== EXERCISE DIRECTIONS ==
Please reproduce the listing word for word. Pictures stay out.

== DATA LISTING ==

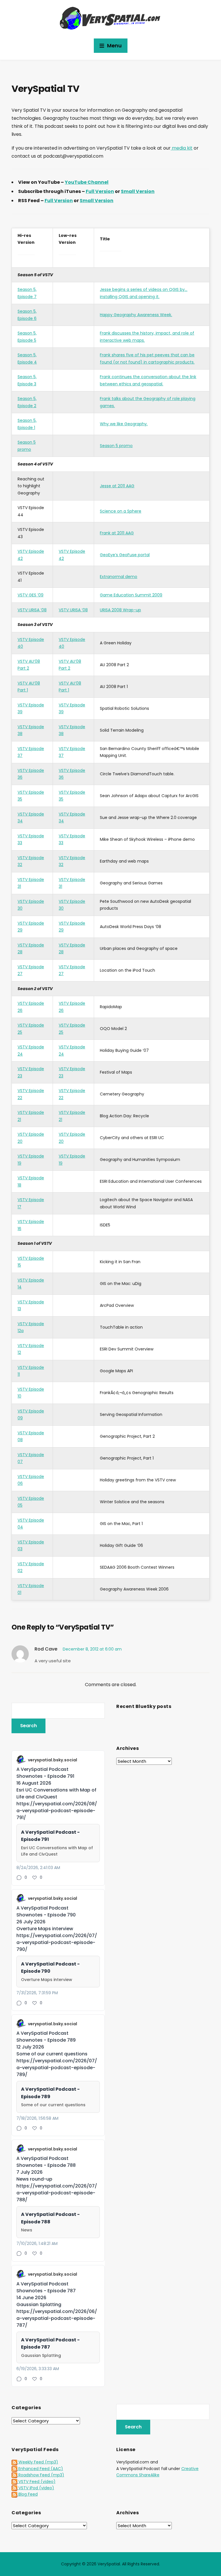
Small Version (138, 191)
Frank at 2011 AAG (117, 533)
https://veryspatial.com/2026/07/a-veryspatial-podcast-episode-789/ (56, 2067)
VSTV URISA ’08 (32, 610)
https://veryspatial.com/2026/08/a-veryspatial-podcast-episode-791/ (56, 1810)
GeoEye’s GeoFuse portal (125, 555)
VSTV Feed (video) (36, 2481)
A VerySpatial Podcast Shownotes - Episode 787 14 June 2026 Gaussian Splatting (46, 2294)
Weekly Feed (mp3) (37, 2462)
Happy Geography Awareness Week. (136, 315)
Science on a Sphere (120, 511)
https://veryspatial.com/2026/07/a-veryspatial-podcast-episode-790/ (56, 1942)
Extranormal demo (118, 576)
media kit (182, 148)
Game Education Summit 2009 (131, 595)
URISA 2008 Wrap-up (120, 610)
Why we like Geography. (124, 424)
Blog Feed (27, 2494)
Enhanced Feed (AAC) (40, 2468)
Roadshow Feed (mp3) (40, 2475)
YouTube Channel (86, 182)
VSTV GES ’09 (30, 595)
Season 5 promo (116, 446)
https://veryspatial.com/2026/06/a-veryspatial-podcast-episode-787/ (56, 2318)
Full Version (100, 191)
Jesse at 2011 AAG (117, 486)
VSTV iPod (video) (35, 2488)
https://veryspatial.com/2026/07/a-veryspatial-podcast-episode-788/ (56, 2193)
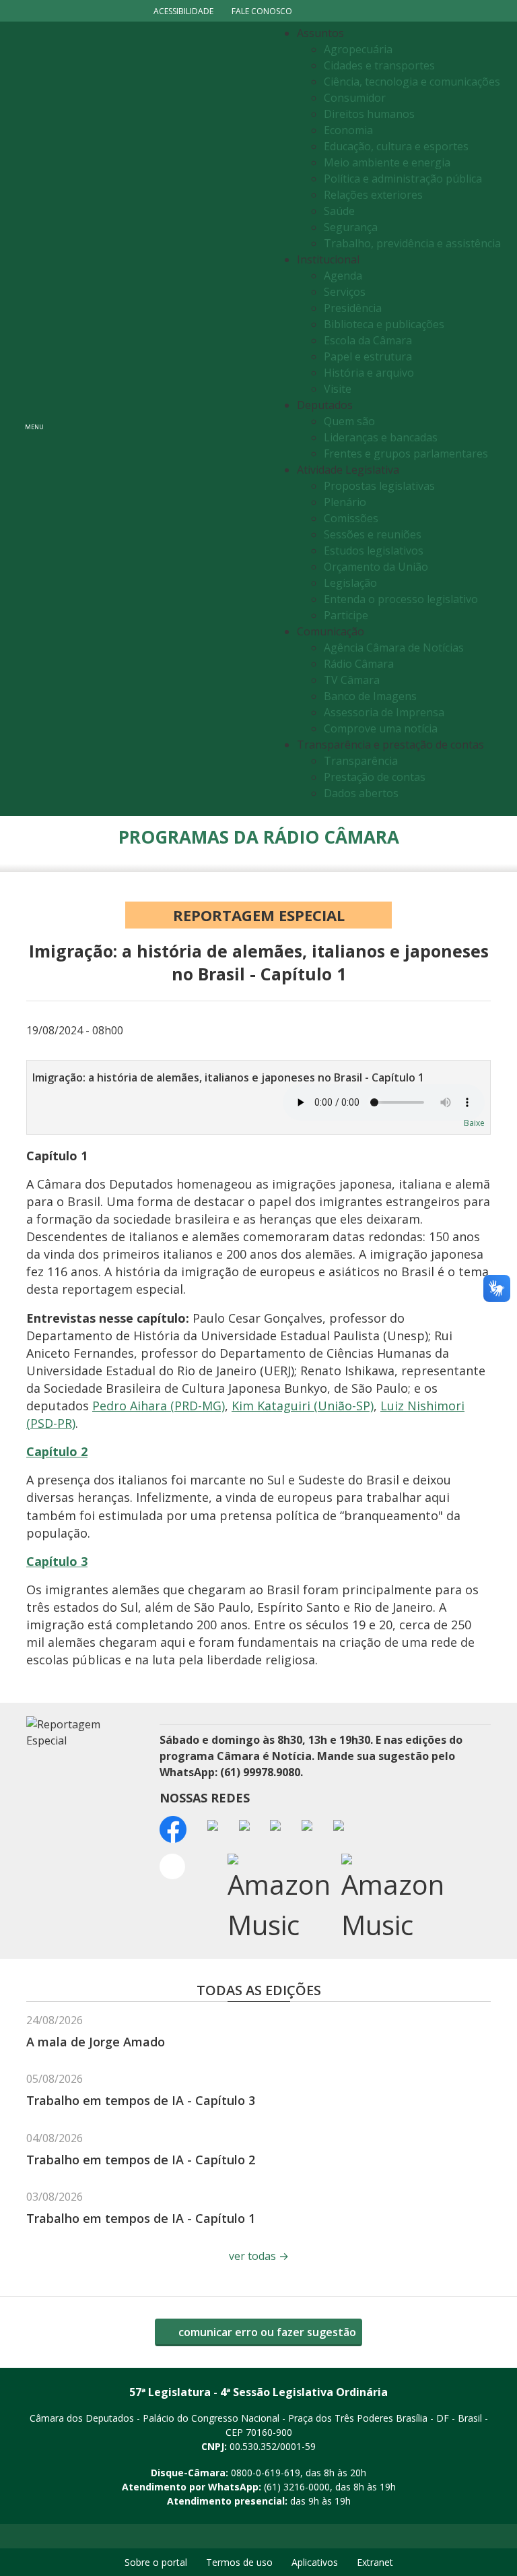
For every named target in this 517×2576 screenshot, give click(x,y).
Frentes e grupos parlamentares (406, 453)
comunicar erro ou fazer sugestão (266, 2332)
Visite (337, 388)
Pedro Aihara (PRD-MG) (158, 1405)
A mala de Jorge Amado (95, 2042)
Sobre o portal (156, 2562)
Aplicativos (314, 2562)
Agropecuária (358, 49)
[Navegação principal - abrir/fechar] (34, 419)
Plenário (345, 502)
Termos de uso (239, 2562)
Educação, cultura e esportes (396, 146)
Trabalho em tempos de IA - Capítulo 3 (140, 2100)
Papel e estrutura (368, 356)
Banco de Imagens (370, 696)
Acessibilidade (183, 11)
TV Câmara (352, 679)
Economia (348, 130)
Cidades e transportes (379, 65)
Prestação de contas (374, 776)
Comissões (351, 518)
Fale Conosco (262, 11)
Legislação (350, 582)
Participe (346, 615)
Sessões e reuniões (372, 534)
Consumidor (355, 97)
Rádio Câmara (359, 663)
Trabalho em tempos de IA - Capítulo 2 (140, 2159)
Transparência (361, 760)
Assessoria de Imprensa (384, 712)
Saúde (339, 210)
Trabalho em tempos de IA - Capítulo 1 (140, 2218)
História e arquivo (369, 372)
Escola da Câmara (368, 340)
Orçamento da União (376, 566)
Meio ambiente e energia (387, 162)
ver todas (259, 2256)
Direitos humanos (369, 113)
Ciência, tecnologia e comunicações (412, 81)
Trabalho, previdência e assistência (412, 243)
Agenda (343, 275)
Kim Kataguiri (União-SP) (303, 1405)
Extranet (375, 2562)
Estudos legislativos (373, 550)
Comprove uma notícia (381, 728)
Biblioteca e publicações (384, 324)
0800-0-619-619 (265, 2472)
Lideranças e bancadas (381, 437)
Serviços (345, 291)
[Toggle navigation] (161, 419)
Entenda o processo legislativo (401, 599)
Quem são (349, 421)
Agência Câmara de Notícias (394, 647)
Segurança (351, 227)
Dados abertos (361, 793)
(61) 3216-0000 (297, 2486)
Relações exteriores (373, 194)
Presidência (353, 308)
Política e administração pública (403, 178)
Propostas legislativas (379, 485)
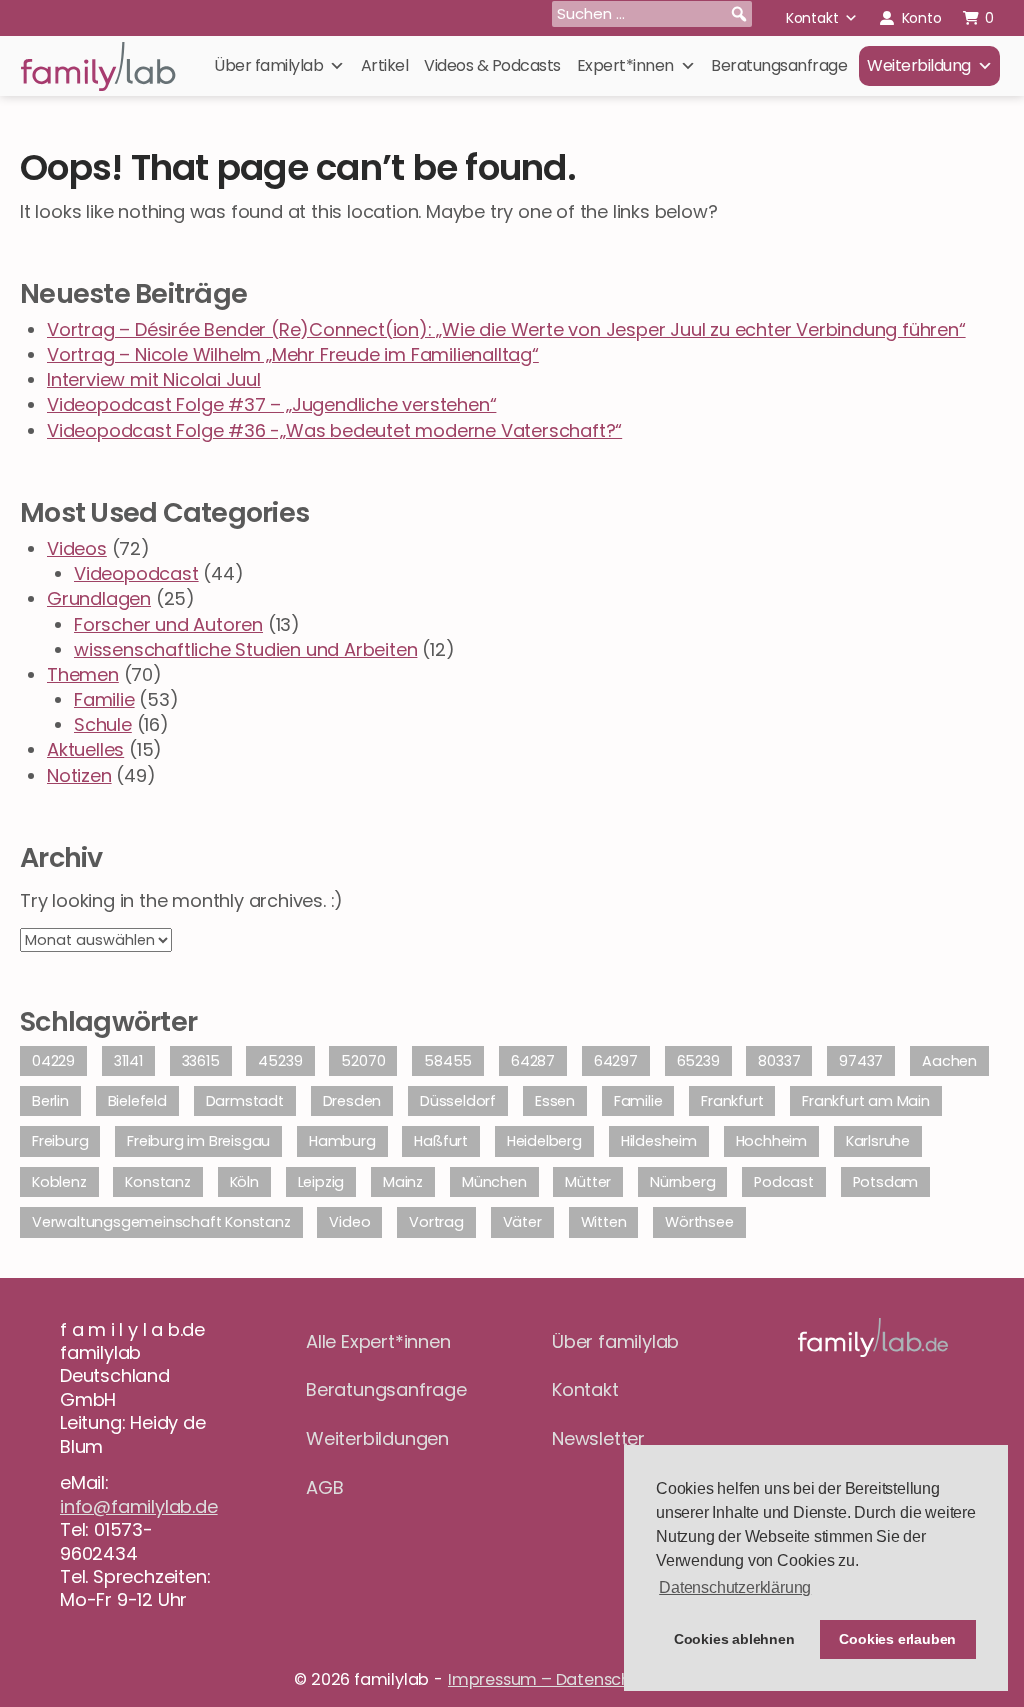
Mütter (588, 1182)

== FINISHED TASK ==
Small Version (138, 191)
Frank at 2011 AAG (117, 533)
https://veryspatial.com/2026/07/a-veryspatial-podcast-episode-789/ (56, 2067)
VSTV URISA ’08 (32, 610)
https://veryspatial.com/2026/08/a-veryspatial-podcast-episode-791/ (56, 1810)
GeoEye’s GeoFuse portal (125, 555)
VSTV Feed (video) (36, 2481)
A VerySpatial Podcast Shownotes - Episode 787 14 June 2026 Gaussian Splatting (46, 2294)
Weekly Feed (mp3) (37, 2462)
Happy Geography Awareness Week. (136, 315)
Science on a Sphere (120, 511)
https://veryspatial.com/2026/07/a-veryspatial-podcast-episode-790/ (56, 1942)
Extranormal demo (118, 576)
media kit (182, 148)
Game Education Summit 2009 (131, 595)
URISA 2008 Wrap-up (120, 610)
Why we like Geography. (124, 424)
Blog Feed (27, 2494)
Enhanced Feed (AAC) (40, 2468)
Roadshow Feed (mp3) (40, 2475)
YouTube Channel (86, 182)
VSTV GES ’09 (30, 595)
Season 5 promo (116, 446)
https://veryspatial.com/2026/06/a-veryspatial-podcast-episode-787/ (56, 2318)
Full Version (100, 191)
Jesse at 2011 AAG (117, 486)
VSTV iPod (video) (35, 2488)
https://veryspatial.com/2026/07/a-veryspatial-podcast-episode-788/ (56, 2193)
For every named target in this 517×2576 screenshot, give click(x,y).
Frentes e grupos parlamentares (406, 453)
comunicar erro ou fazer sugestão (266, 2332)
Visite (337, 388)
Pedro Aihara (PRD-MG) (158, 1405)
A mala de Jorge Amado (95, 2042)
Sobre o portal (156, 2562)
Aplicativos (314, 2562)
Agropecuária (358, 49)
[Navegação principal - abrir/fechar] (34, 419)
Plenário (345, 502)
Termos de uso (239, 2562)
Educação, cultura e esportes (396, 146)
Trabalho em tempos de IA - Capítulo 3 (140, 2100)
Papel e estrutura (368, 356)
Banco de Imagens (370, 696)
Acessibilidade (183, 11)
TV Câmara (352, 679)
Economia (348, 130)
Cidades e transportes (379, 65)
Prestação de contas (374, 776)
Comissões (351, 518)
Fale Conosco (262, 11)
Legislação (350, 582)
Participe (346, 615)
Sessões e reuniões (372, 534)
Consumidor (355, 97)
Rádio Câmara (359, 663)
Trabalho em tempos de IA - Capítulo 2 (140, 2159)
Transparência (361, 760)
Assessoria de Imprensa (384, 712)
Saúde (339, 210)
Trabalho em tempos de IA - Capítulo 1 (140, 2218)
História e arquivo (369, 372)
Escola da Câmara (368, 340)
Orçamento da União (376, 566)
Meio ambiente e energia (387, 162)
ver todas (259, 2256)
Direitos humanos (369, 113)
Ciência, tecnologia e comunicações (412, 81)
Trabalho, previdência e assistência (412, 243)
Agenda (343, 275)
Kim Kataguiri (União-SP) (303, 1405)
Extranet (375, 2562)
Estudos legislativos (373, 550)
Comprove uma notícia (381, 728)
Biblioteca e publicações (384, 324)
0800-0-619-619 (265, 2472)
Lideranças e bancadas (381, 437)
Serviços (345, 291)
[Toggle navigation] (161, 419)
Entenda o processo legislativo (401, 599)
Quem são (349, 421)
Agência Câmara de Notícias (394, 647)
Segurança (351, 227)
Dados abertos (361, 793)
(61) 3216-0000 (297, 2486)
Relações exteriores (373, 194)
Presidência (353, 308)
Política e administração pública (403, 178)
Propostas legislativas (379, 485)
Mütter (588, 1182)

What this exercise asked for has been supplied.